Black Butler was one of the earliest projects by A1 Pictures, an underdog studio at the time that has never stopped growing in popularity since. I’ve seen plenty of their catalogue, at least enough to say that Black Butler is by no means an outlier to their more common trends. In particular, A1 rarely ever strikes me as the kind of studio that has a massive budget to work with... Yes, I’ve seen a few titles of theirs that looked absolutely lavish in terms of production values, but they’re the exception rather than the rule. A1 is generally really good at managing anime with limited funds, they know how to use clever and conservative direction to save money for where it’s needed, but things can still go off the rails whenever a story requires any kind of excessive high-frame-rate action, at which point they’ll often rely on some pretty damn ugly frame-breaking runny eggs shit to make ends meet, yes Sword Art Online, I’m talking about you. Thankfully, this never happens in Black Butler, and while it’s fairly obvious throughout the series that a large budget was never on the table, it never feels cheap or stilted as a result.

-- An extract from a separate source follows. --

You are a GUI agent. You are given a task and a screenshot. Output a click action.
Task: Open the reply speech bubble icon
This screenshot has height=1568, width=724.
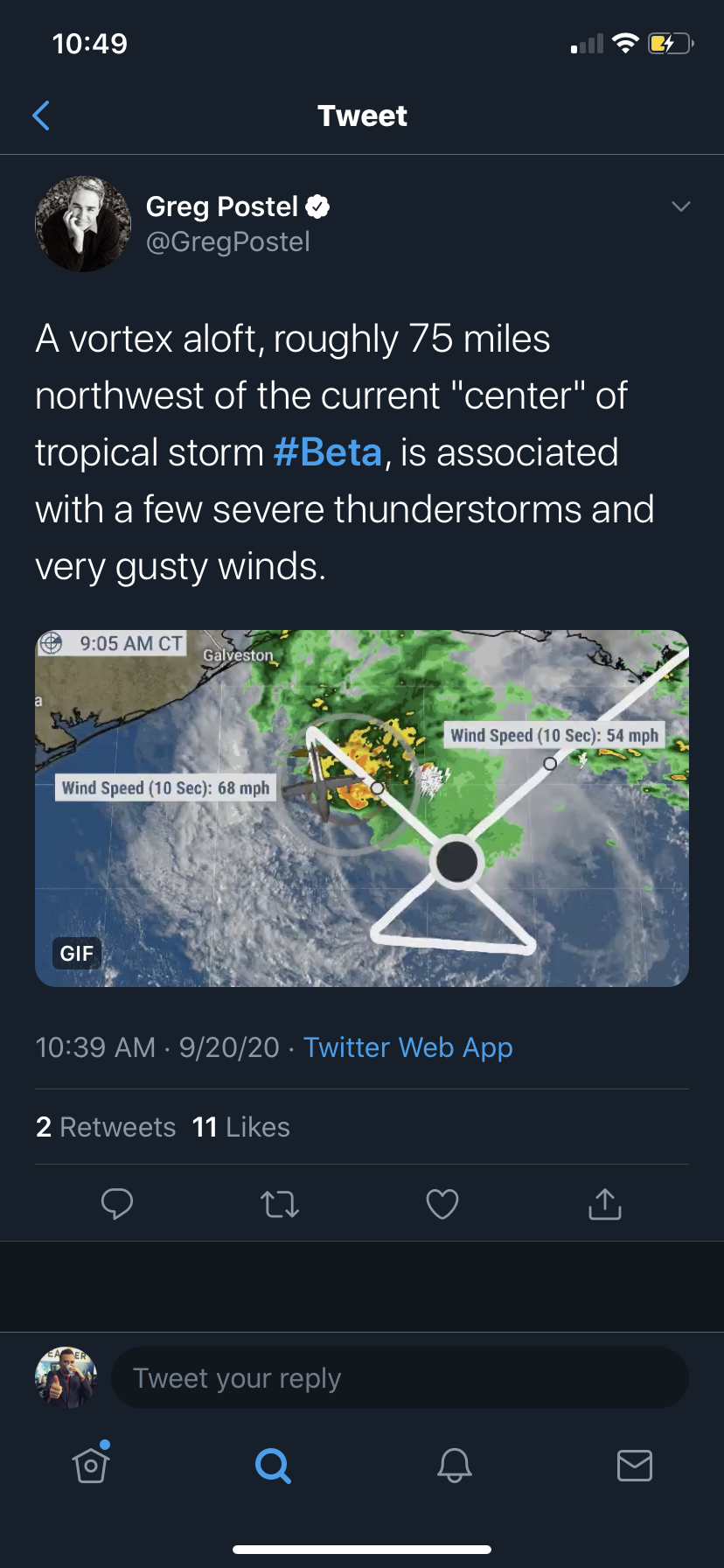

Part of this is due to the fact that, design-wise, Black Butler is drop dead gorgeous. Gothic aesthetics have always paired well with the setting of Victorian England, adding a sort of tragic beauty to the dark and dreary atmosphere, so it’s beyond natural that the results would look so attractive here. The characters are well proportioned, with each of them given the exact amount of expressiveness to match their demeanor; Characters like Ciel and Sebastien always have really subtle countenances, allowing them to tell you a lot about what they’re thinking while saying very little, while the more comedic characters are more likely to go over the top. The clothing is beautiful as well, and while I am mainly referring to all of the imaginative dresses, flowing gowns and cultural apparel, even the simplest black suit is anything but generic. The color palette mostly sticks to black, red and purple, and while there are obvious exceptions to this, characters who deviate from the palette are allowed to do so in ways that underline just how much they stand out from the characters around them. The pink clad Elizabeth, for example, always feels kind of alien on Phantomhive property, as I have to imagine was intended. I can’t imagine the thrill someone would feel at being a superfan of this show, and putting together a good cosplay from it.
The music is mostly forgettable... It’s not bad, but it blends into the story so well you won’t remember it unless you actively seek it out. A few exceptions to this are opening and closing, both of which are pretty addictive, and weirdly enough, the bumper music. I don’t know why, but I love the bumper music.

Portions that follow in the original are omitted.